#iorestoacasa ci viene ripetuto, consigliato, ora imposto anche da un decreto legge e siamo, chi ha la fortuna di averle, tra le nostre quattro mura a cercare di impiegare il nostro tempo riscoprendo affetti, valori e atti domestici. Improvvisamente, io che ho “vissuto” di questo tema della casa, mi ci sono riempita occhi di immagini, bocca di parole, cuore di sentimenti e testa di bei concetti, mi trovo svuotata e intravedo una retorica che mi tiene a distanza. Eppure potrei affondare qui tutto il mio “sapere” oppure tutto il mio desiderio di impastare di emozioni questo argomento dell’ abitare sul quale lavoro, elaboro e rifletto da sempre.
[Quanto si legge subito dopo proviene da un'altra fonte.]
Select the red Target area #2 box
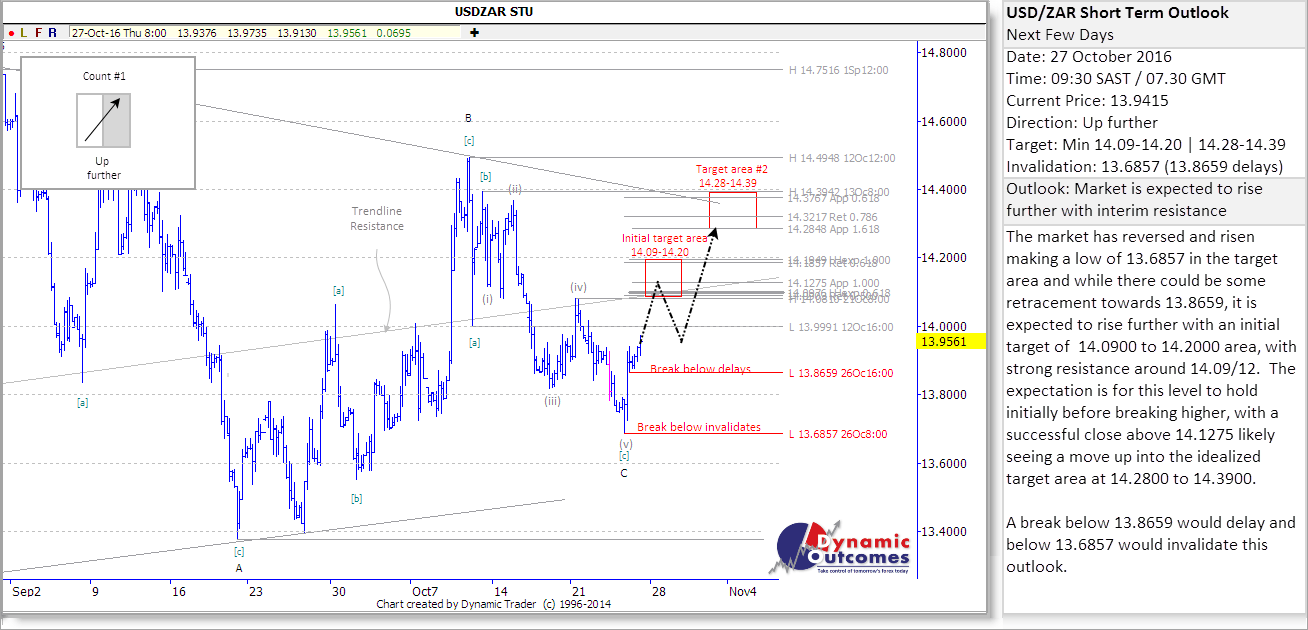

#iorestoacasa: c’è chi studia, chi tele-lavora, chi mette in ordine dove non lo faceva mai, chi pulisce la casa come non aveva mai fatto, chi impara a cucinare, a fare torte, chi gioca, chi scrive, chi disegna, chi legge, chi guarda film, chi fa yoga, chi medita, chi salta la corda, chi guarda foto, chi suona, chi sta sempre connesso, chi non si connette più, chi non fa che dormire, chi forse non sopporta già più nessuno…
La casa cosa è e cosa diventa? Un contenitore imposto col quale trovare dei compromessi per non angosciarsi, per stare meglio dentro di noi? Un luogo dove si cerca conforto dalla disperazione dell’impotenza che genera questo momento pazzesco o dove ci sentiamo solo imprigionati? Sicuramente uno spazio in cui adattarsi e trovare buone pratiche interne che ci servono, ma comunque qualcosa che allontana la mia visione della casa come spazio vitale in cui la persona trova identità, “esiste abitando”, si “rannicchia per vivere poeticamente nel mondo” per dirla con due dei grandi che hanno teorizzato su di essa (Heidegger, Bachelard)…
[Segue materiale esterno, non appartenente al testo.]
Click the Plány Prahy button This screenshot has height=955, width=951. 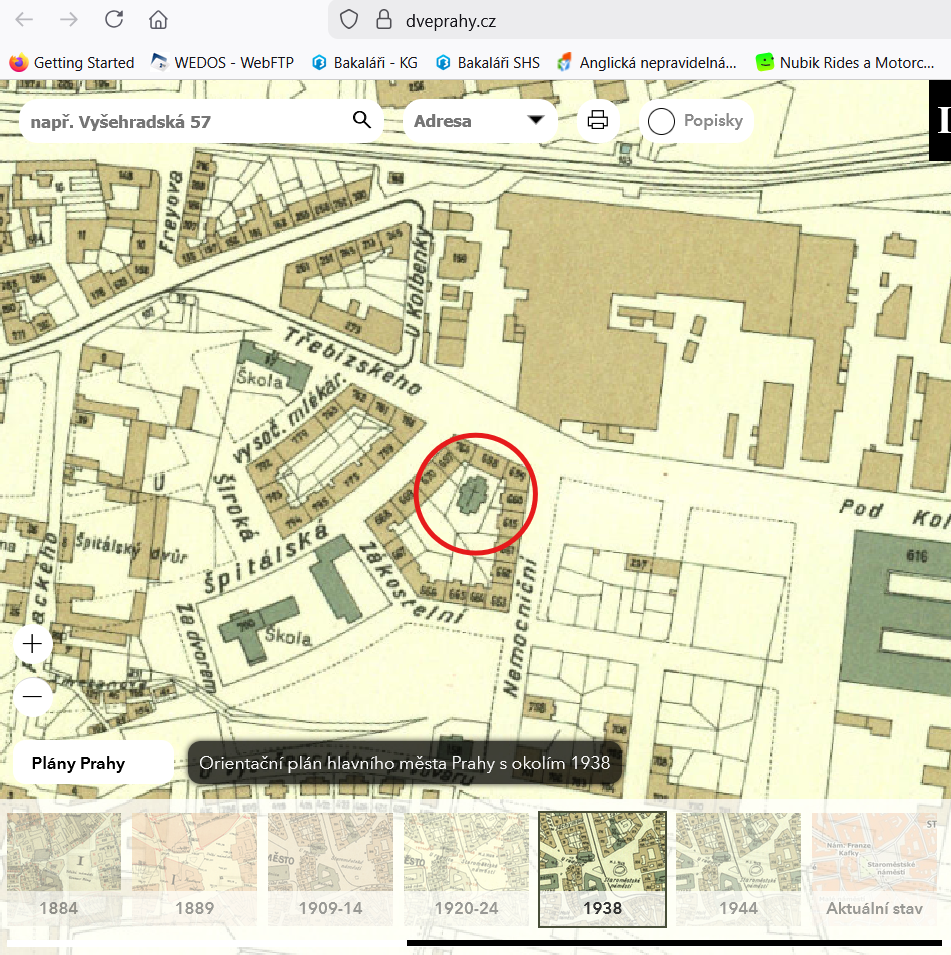coord(92,763)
In questo tempo mi sento più attratta dalle iniziative bellissime che si mettono a disposizione della comunità: quella che si dice “solidarietà digitale” da una parte per chi ha la possibilità di connettersi, o le reti dei quartieri e dei comuni per le persone fragili e anziane (vedi il Comune di Milano, spero tanto che questo avvenga anche in molte altre città). In queste ore brutte guardo con più speranza alla comunità piuttosto che alla casa – lo devo dire – io che ho sempre visto la casa come la grande terapia.